### Problem statement
From the records below, transcribe exactly the lines that begin at the line with "Screen dimensions: 1270x952" and end at the line with "Screen dimensions: 1210x572", both included.

══ Data for processing ══

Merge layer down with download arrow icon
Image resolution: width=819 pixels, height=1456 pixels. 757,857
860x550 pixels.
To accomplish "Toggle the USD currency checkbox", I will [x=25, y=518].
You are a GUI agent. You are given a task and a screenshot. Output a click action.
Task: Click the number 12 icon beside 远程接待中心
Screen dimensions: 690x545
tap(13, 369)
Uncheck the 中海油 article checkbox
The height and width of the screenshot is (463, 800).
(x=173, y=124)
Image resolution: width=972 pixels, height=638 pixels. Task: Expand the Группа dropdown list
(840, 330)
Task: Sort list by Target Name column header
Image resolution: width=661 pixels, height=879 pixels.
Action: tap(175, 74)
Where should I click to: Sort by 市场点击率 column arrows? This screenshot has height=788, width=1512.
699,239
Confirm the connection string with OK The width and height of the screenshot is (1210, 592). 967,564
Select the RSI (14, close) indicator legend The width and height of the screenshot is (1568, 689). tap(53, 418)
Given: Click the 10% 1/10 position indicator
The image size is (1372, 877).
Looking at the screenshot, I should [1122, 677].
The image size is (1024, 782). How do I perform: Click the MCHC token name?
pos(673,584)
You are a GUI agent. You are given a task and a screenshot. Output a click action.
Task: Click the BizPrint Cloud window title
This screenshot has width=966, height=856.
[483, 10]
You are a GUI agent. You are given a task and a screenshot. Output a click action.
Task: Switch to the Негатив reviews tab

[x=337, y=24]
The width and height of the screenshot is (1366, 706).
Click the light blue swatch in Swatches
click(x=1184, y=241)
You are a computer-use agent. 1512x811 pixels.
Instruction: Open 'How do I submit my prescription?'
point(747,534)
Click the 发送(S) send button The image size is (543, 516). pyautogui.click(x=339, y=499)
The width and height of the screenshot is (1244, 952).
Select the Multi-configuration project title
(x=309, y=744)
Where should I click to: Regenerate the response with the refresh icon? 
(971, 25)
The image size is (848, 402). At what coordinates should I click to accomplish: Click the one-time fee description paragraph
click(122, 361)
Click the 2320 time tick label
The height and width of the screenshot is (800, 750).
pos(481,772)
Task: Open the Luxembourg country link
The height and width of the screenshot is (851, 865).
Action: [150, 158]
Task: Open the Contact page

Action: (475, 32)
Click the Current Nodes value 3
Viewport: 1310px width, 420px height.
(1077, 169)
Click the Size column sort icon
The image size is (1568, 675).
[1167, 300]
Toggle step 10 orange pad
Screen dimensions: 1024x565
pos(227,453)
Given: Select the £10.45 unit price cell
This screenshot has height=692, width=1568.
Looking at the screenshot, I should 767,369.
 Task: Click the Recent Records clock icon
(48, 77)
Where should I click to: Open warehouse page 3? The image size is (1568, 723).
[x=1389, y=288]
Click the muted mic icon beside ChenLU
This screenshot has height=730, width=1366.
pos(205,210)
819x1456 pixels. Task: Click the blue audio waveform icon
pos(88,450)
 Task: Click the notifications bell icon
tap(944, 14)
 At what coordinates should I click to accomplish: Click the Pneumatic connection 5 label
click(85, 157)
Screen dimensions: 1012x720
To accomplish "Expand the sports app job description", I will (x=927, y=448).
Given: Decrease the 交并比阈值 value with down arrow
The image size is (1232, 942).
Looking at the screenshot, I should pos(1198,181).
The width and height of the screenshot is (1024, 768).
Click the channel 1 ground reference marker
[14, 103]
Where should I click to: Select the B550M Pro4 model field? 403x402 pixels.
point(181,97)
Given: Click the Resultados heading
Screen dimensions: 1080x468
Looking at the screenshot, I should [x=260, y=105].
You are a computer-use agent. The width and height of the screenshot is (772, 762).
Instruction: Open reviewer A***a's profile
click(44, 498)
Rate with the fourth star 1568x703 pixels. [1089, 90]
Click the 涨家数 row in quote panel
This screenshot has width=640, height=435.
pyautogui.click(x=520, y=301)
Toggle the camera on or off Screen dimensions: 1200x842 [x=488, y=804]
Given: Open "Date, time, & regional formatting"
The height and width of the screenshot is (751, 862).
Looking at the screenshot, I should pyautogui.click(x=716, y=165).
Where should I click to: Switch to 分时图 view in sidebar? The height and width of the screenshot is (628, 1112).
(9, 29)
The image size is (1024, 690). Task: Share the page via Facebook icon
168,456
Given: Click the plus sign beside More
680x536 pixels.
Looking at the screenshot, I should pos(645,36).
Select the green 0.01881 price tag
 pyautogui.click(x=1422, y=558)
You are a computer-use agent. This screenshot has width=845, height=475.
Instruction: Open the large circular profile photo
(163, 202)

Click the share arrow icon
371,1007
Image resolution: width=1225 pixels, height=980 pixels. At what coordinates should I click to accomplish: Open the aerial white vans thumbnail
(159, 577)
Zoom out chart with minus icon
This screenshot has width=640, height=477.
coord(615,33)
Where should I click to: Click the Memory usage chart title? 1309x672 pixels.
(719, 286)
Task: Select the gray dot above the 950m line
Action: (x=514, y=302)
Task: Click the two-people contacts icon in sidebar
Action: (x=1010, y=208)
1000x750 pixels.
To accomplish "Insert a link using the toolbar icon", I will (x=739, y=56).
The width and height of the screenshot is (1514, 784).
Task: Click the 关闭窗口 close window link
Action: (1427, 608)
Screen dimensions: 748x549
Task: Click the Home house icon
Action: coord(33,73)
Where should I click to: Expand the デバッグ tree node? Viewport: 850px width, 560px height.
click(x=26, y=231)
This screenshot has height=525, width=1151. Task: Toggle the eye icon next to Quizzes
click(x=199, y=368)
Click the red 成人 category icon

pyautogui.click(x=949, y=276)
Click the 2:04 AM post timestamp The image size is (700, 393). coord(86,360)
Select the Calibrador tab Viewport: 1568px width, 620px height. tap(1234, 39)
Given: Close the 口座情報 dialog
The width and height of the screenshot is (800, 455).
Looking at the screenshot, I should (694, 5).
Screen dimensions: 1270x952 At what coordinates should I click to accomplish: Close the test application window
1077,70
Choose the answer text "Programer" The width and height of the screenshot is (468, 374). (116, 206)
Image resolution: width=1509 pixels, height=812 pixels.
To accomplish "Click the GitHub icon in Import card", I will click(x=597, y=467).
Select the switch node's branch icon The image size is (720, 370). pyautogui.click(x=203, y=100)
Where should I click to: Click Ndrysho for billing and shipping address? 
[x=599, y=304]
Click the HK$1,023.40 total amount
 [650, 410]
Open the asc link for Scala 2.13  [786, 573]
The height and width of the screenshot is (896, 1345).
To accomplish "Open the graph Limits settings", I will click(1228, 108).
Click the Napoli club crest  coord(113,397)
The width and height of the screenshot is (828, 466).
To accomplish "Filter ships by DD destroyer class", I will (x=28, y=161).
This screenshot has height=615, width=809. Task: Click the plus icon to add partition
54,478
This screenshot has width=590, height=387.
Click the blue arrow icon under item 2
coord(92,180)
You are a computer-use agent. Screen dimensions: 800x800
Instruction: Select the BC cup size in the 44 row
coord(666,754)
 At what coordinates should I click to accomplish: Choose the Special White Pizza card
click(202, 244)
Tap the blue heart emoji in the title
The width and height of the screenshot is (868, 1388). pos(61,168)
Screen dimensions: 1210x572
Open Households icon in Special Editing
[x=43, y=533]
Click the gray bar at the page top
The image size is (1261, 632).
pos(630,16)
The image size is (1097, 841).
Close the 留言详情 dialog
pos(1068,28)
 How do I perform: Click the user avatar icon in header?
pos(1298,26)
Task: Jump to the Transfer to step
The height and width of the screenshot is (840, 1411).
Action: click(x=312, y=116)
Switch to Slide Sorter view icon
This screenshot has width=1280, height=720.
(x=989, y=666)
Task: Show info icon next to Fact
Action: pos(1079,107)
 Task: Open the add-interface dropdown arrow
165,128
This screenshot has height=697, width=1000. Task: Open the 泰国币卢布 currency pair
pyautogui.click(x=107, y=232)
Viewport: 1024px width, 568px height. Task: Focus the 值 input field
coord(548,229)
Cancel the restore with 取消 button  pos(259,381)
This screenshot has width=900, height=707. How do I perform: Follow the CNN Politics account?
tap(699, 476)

═══

### Result for this exercise
Screen dimensions: 1270x952 At what coordinates should I click to accomplish: Close the test application window
1077,70
Choose the answer text "Programer" The width and height of the screenshot is (468, 374). (116, 206)
Image resolution: width=1509 pixels, height=812 pixels.
To accomplish "Click the GitHub icon in Import card", I will click(x=597, y=467).
Select the switch node's branch icon The image size is (720, 370). pyautogui.click(x=203, y=100)
Where should I click to: Click Ndrysho for billing and shipping address? 
[x=599, y=304]
Click the HK$1,023.40 total amount
 [650, 410]
Open the asc link for Scala 2.13  [786, 573]
The height and width of the screenshot is (896, 1345).
To accomplish "Open the graph Limits settings", I will click(1228, 108).
Click the Napoli club crest  coord(113,397)
The width and height of the screenshot is (828, 466).
To accomplish "Filter ships by DD destroyer class", I will (x=28, y=161).
This screenshot has height=615, width=809. Task: Click the plus icon to add partition
54,478
This screenshot has width=590, height=387.
Click the blue arrow icon under item 2
coord(92,180)
You are a computer-use agent. Screen dimensions: 800x800
Instruction: Select the BC cup size in the 44 row
coord(666,754)
 At what coordinates should I click to accomplish: Choose the Special White Pizza card
click(202, 244)
Tap the blue heart emoji in the title
The width and height of the screenshot is (868, 1388). pos(61,168)
Screen dimensions: 1210x572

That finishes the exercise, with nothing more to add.